Compie oggi 100 anni tondi. A guardarla e a sentirla parlare però non ci si crederebbe. Caterina Filippin dimostra almeno 15 anni di meno di quanto dichiari la carta d’identità. Dopo una vita di difficoltà – tra il dopoguerra e il Vajont – ha ancora un sorriso contagioso. E fino a qualche anno fa – ben dopo i 90 – ha continuato a ballare, una delle sue grandi passioni. Ieri (lunedì 12 luglio) l’amministrazione comunale di Longarone l’ha fatta commuovere. Il sindaco l’ha accolta in municipio per farle gli auguri e donarle un mazzo di fiori.
«A Caterina Filippin – si legge nella targa fatta fare dal Comune – per essere stata un punto di riferimento per la crescita del paese. La sua etica, la dedizione al lavoro e il forte legame con la famiglia, l’hanno resa un esempio per le generazioni future».
In effetti, Caterina Filippin è stata un esempio per Longarone.

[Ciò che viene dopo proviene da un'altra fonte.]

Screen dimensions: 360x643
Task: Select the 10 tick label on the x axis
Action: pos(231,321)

Nata a Erto il 13 luglio 1921, si è sposata a 18 anni con Ettore Mazzorana e assieme al marito ha gestito per anni il banco al mercato. Prima di frutta e verdura, poi di merceria. Erano gli anni duri del dopoguerra, fatti di stenti e privazioni. Caterina ed Ettore lavoravano per mandare avanti la famiglia, con le tre figlie Augusta, Gemma e Giancarla. Poi è arrivato il primo negozio, in centro a Longarone, nel 1955.
Quando le cose cominciavano a girare bene, ecco il Vajont, con la tragedia che ne è seguita. Caterina e il marito si sono salvati, perché abitavano a Fortogna. Ma il negozio è andato completamente distrutto. I due coniugi non si sono dati per vinti e hanno ricominciato daccapo, un po’ alla volta. Fino a riaprire il loro negozio di merceria, rimasto attivo a Longarone fino al dicembre 2018.
Oggi Caterina vive a Longarone. Lucidissima e in piena salute.